**EXERCISE MATERIALS**
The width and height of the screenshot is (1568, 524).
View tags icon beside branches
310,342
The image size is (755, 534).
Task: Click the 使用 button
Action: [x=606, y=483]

==

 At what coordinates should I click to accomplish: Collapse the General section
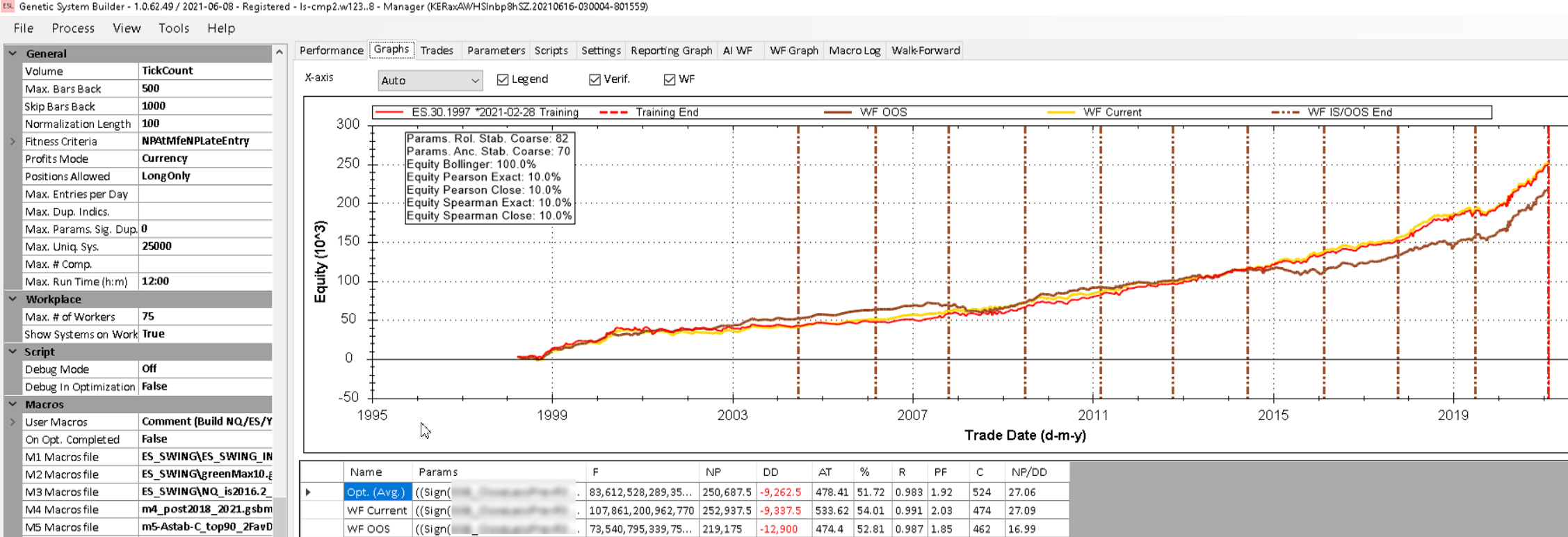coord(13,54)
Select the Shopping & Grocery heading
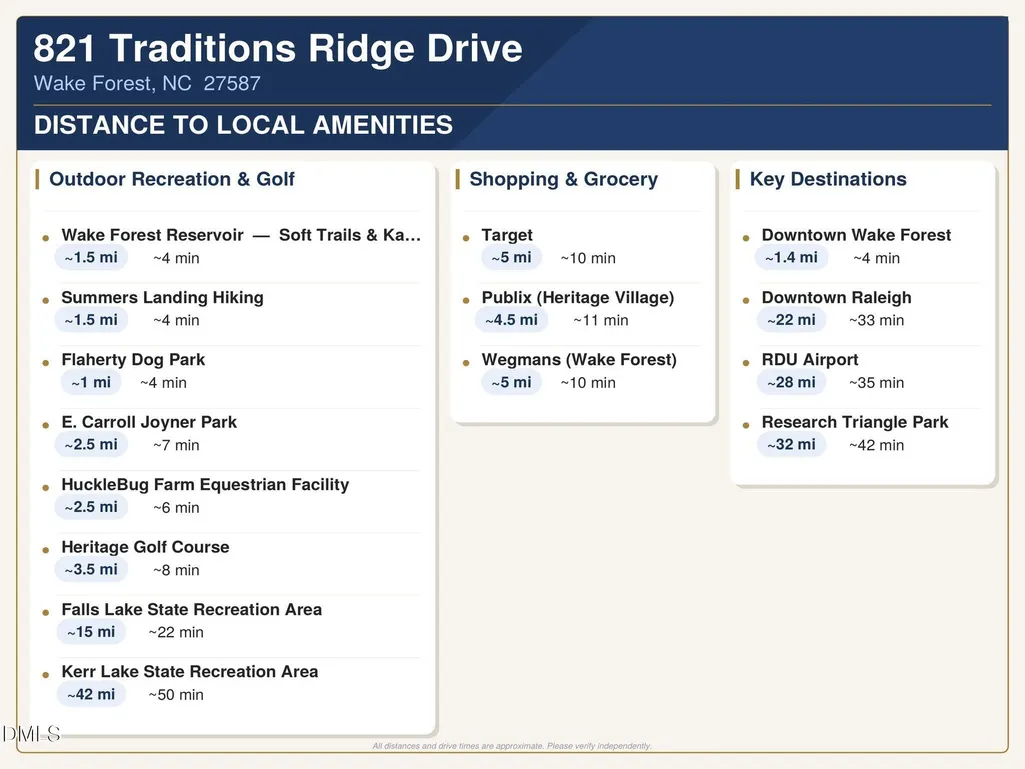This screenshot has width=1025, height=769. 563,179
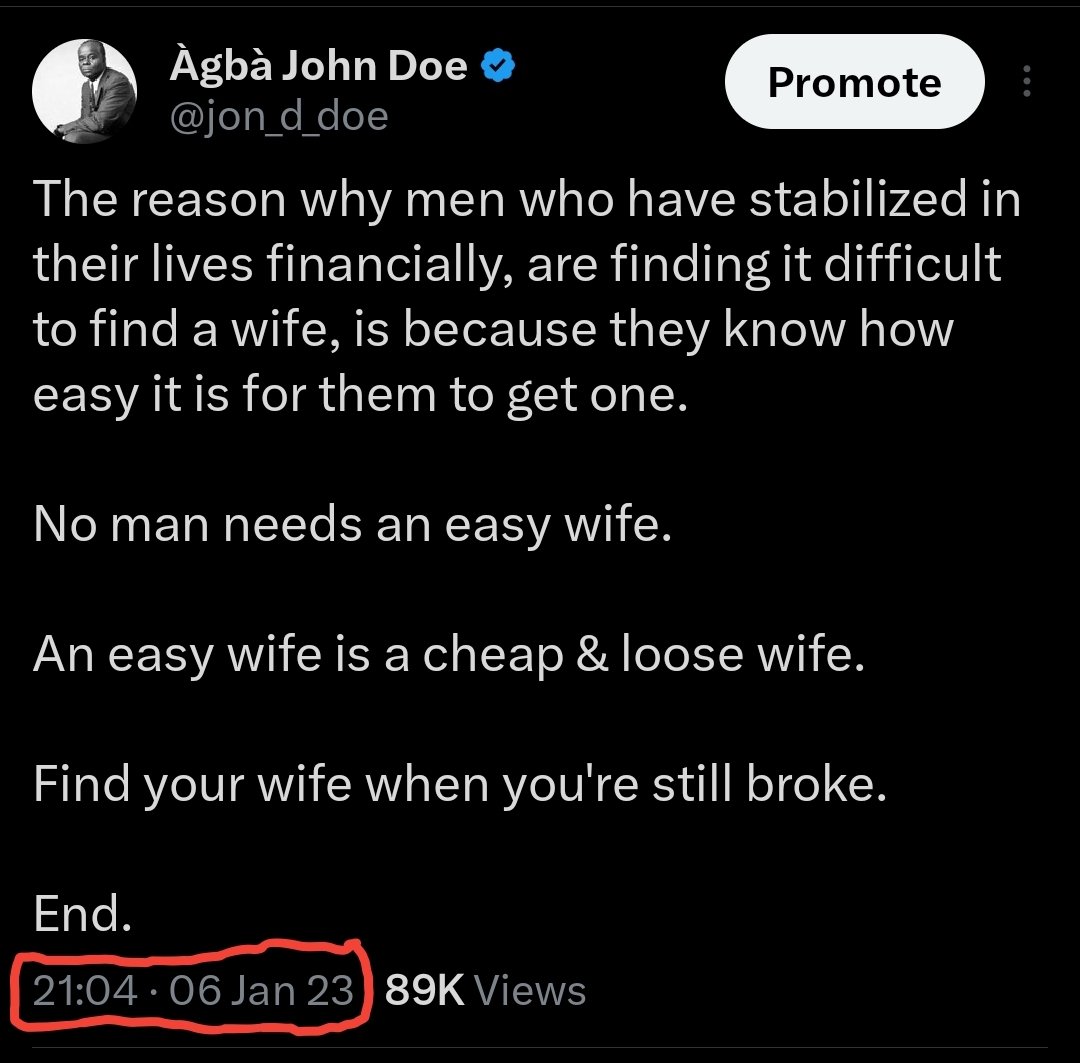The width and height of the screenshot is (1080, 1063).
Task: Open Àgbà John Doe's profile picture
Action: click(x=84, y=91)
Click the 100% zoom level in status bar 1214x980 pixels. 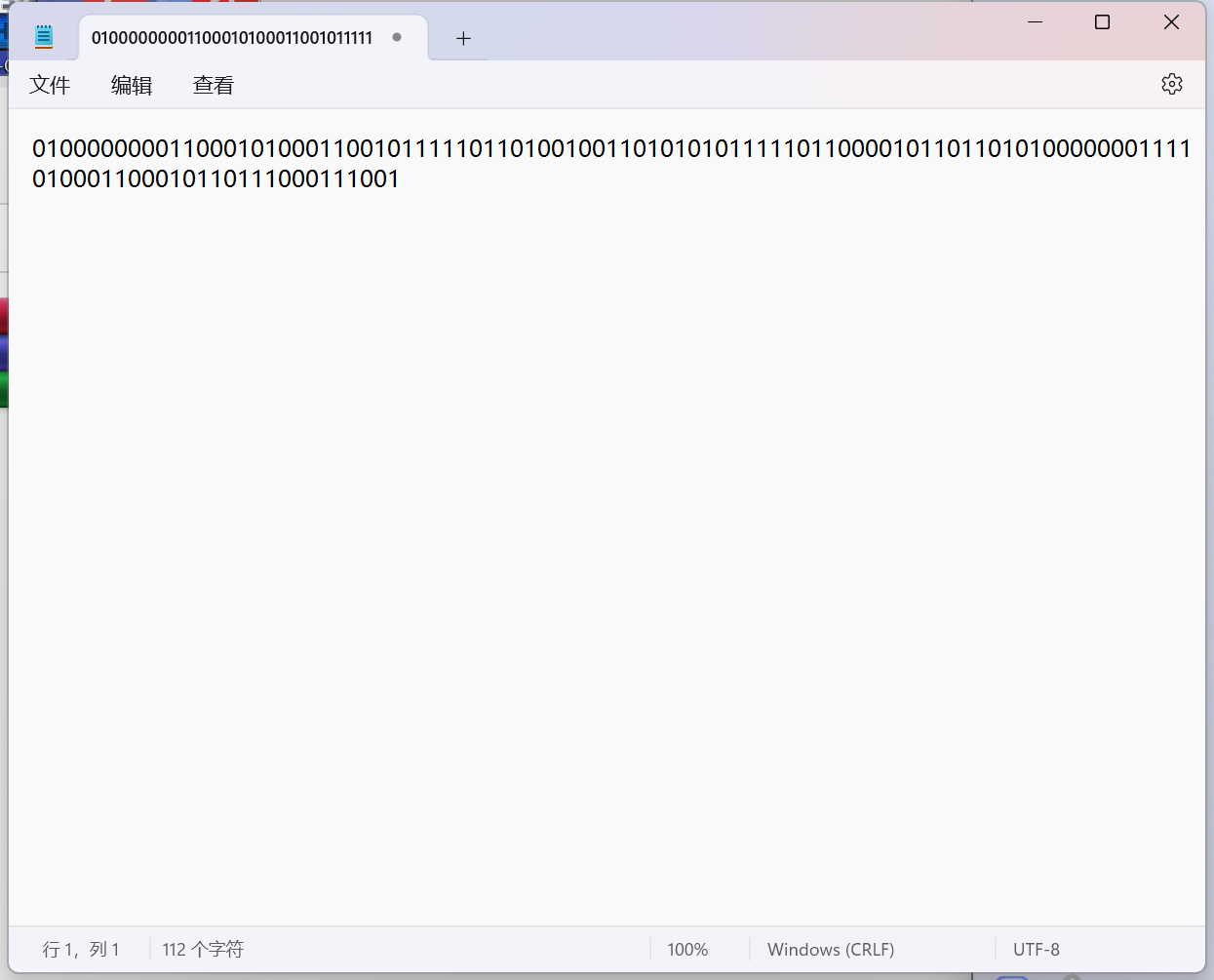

**WHAT YOU HAVE TO DO**
Copy everything above from the line holding "At what coordinates" down to the line holding "Click the 100%", both ends included, exactly as it stands and without the pictures.

**THE ANSWER**
 At what coordinates should I click to accomplish: Collapse the General section
coord(13,54)
Select the Shopping & Grocery heading
This screenshot has width=1025, height=769. 563,179
The width and height of the screenshot is (1080, 1063).
Task: Open Àgbà John Doe's profile picture
Action: click(x=84, y=91)
Click the 100% zoom level in status bar 1214x980 pixels. 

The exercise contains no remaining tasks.